For those firms that don’t want to build their own machine=learning models but instead want to consume AI-powered, on-demand services, such as voice, vision, and language recognition, Microsoft Azure stands out for the breadth of services on offer, closely followed by Google Cloud Platform and then AWS. Meanwhile, IBM, alongside its more general on-demand offerings, is also attempting to sell sector-specific AI services aimed at everything from healthcare to retail, grouping these offerings together under its IBM Watson umbrella, and having invested $2bn in buying The Weather Channel to unlock a trove of data to augment its AI services.

Will your job be robbed by AI?

The possibility of artificially intelligent systems replacing much of modern manual labour is perhaps a more credible near-future possibility.

While AI won’t replace all jobs, what seems to be certain is that AI will change the nature of work, with the only question being how rapidly and how profoundly automation will alter the workplace.

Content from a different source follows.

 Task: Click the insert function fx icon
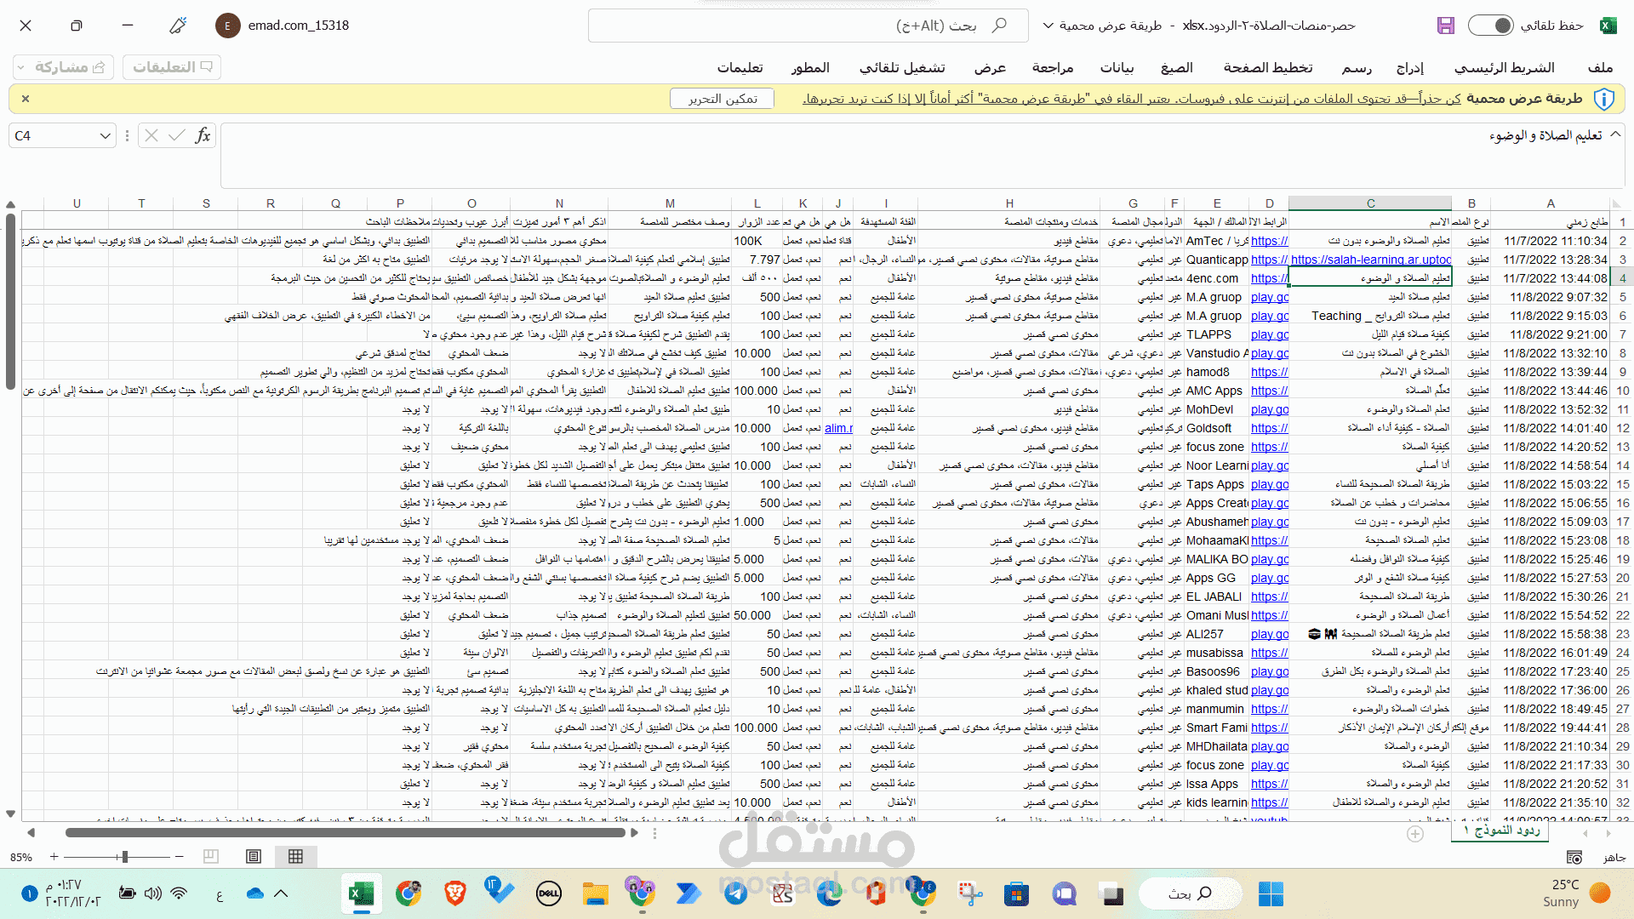tap(203, 136)
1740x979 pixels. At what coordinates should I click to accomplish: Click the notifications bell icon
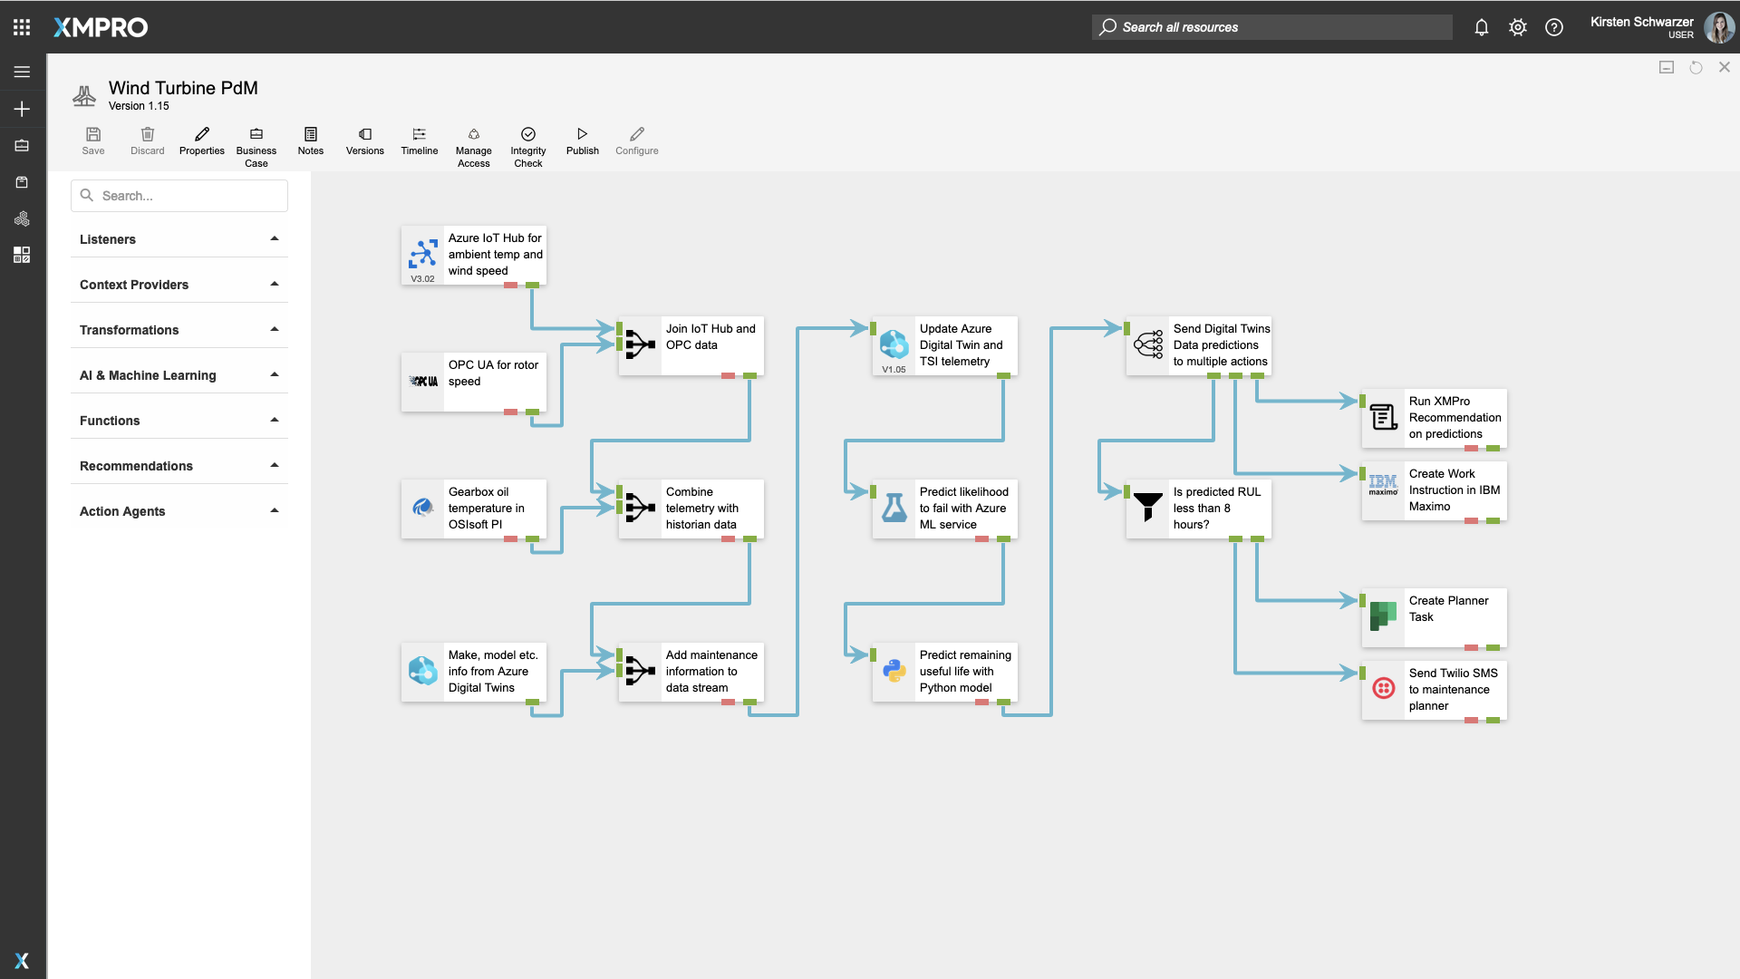pos(1482,27)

There is barely a field of human endeavour that AI doesn’t have the potential to impact. As AI expert Andrew Ng puts it: “many people are doing routine, repetitive jobs. Unfortunately, technology is especially good at automating routine, repetitive work”, saying he sees a “significant risk of technological unemployment over the next few decades”.

The evidence of which jobs will be supplanted is starting to emerge. There are now 27 Amazon Go stores and cashier-free supermarkets where customers just take items from the shelves and walk out in the US. What this means for the more than three million people in the US who work as cashiers remains to be seen. Amazon again is leading the way in using robots to improve efficiency inside its warehouses. These robots carry shelves of products to human pickers who select items to be sent out. Amazon has more than 200 000 bots in its fulfilment centers, with plans to add more. But Amazon also stresses that as the number of bots has grown, so has the number of human workers in these warehouses. However, Amazon and small robotics firms are working on automating the remaining manual jobs in the warehouse, so it’s not a given that manual and robotic labor will continue to grow hand-in-hand.

Fully autonomous self-driving vehicles aren’t a reality yet, but by some predictions, the self-driving trucking industry alone is poised to take over 1.7 million jobs in the next decade, even without considering the impact on couriers and taxi drivers.

Yet, some of the easiest jobs to automate won’t even require robotics. At present, there are millions of people working in administration, entering and copying data between systems, chasing and booking appointments for companies as software gets better at automatically updating systems and flagging the important information, so the need for administrators will fall.

There’s a broad range of opinions about how quickly artificially intelligent systems will surpass human capabilities among AI experts.